The interpretation above outlined is not in conflict with sections 2348 and 2349 of the Kentucky Statutes. The first one provides that when a joint tenant dies, his interest shall descend to his heirs or pass by devise, or go to his personal representative. In other words, the section intended to dispense with the common law doctrine or survivorship among joint tenants. The latter section provides that the first one shall not apply where the estate is conveyed or devised to persons in their own right “when it manifestly appears) from the tenor of the instrument, 'that it was intended that the part of the one dying should belong to the others.” As we have construed the testator’s will, it manifestly appears from its tenor that he intended that the part of any one of his children who might die before the expiration of the particular estate should go to the others, conditioned only upon the fact that he left surviving issue, in which case it would not go to the others but to such issue.
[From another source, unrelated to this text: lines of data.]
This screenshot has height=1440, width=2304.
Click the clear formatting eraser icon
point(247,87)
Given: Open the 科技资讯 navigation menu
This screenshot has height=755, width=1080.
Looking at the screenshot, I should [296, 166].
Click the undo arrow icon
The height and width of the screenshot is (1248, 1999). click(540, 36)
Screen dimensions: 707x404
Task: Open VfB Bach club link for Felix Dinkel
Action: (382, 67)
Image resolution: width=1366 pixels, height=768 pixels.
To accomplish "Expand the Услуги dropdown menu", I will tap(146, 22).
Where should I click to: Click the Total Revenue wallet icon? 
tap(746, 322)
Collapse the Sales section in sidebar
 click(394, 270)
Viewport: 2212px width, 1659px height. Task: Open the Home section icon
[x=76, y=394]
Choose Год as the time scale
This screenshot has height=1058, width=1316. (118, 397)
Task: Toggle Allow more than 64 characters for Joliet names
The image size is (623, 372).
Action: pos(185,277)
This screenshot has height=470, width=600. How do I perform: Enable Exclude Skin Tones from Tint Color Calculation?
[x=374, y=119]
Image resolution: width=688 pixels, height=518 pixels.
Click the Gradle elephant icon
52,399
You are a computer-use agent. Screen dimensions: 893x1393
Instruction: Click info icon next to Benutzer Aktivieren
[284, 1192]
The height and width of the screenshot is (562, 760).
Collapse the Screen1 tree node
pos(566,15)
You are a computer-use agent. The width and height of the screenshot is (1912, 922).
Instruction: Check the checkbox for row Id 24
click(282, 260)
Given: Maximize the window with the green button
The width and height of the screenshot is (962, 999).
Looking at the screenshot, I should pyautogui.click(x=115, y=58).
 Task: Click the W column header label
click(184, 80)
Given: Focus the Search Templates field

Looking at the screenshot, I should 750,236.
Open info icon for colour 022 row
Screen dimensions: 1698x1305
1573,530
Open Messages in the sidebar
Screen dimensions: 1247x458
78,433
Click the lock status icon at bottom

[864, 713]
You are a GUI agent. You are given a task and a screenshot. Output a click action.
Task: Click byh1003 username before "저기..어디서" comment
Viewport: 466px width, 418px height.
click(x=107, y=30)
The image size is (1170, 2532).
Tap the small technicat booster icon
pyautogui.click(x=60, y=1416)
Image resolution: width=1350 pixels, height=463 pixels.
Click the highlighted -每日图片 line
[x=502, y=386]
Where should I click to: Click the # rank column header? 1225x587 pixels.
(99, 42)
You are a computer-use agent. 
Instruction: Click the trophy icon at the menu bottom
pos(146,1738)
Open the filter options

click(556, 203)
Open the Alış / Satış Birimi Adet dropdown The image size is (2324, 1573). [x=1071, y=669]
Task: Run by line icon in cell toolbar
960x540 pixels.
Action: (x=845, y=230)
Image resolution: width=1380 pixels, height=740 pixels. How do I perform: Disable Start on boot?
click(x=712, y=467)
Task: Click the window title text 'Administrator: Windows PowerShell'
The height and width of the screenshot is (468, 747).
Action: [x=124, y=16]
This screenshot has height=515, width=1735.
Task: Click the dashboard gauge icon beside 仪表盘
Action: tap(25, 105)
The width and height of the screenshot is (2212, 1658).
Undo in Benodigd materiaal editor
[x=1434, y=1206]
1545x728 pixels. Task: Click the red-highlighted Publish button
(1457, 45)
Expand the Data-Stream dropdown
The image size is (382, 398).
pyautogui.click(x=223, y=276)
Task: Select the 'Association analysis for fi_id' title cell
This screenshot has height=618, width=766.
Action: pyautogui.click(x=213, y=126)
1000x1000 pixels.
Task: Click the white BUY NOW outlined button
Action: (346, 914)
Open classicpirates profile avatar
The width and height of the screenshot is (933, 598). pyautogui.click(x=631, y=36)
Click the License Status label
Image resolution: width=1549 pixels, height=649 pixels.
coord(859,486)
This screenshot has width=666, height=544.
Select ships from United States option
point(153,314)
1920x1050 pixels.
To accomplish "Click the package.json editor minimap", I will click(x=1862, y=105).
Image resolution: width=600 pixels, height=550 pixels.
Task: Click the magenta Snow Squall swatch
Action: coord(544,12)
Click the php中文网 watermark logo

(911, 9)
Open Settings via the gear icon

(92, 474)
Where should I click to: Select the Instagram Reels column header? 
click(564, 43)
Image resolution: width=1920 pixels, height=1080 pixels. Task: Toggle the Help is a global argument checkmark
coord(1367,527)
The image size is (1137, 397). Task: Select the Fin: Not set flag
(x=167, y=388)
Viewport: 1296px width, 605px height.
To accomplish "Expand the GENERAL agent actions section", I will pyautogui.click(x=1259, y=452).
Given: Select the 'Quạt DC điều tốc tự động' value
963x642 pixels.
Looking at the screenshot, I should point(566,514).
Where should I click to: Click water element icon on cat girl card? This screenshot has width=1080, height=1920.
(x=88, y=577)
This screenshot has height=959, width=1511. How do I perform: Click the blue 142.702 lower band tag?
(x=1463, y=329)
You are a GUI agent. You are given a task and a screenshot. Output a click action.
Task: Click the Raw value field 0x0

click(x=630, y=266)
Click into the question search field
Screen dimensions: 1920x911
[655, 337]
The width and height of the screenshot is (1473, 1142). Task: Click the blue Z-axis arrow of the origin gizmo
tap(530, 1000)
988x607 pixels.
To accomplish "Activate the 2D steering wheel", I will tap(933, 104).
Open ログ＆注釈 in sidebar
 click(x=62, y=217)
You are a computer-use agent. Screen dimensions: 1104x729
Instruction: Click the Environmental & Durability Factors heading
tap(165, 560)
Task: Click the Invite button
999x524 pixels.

Cases from this court announcing an analogous principle and supporting in a more or less degree the above interpretation are: Harvey v. Bell, 118 Ky. 512; Robb v. Belt, 12 B. Mon. 643; Fulton v. Teeger, 183 Ky. 381; Feltman v. Butts, 8 Bush 115, Schneider v. Holzhauer, 134 Ky. 33, and the Roy case, supra.

Having arrived at the conclusion that it was the intention of the testator to create a vested defeasible interest in each of his children, subject to be defeated by their death without issue before the death of their mother, which time he intended to and did fix as the period of distribution, it results that Larry Gatto, Jr., possessed no transmissal interest at the time of or before his death and that his will, under which defendant claims, did not invest her with any interest in the real estate of his father (the testator herein), and that the court erred in adopting’ a contrary conclusion.

*576Wherefore, the judgment is reversed with directions to set it aside and to overrule the demurrer to the petition, and for proceedings consistent with this opinion.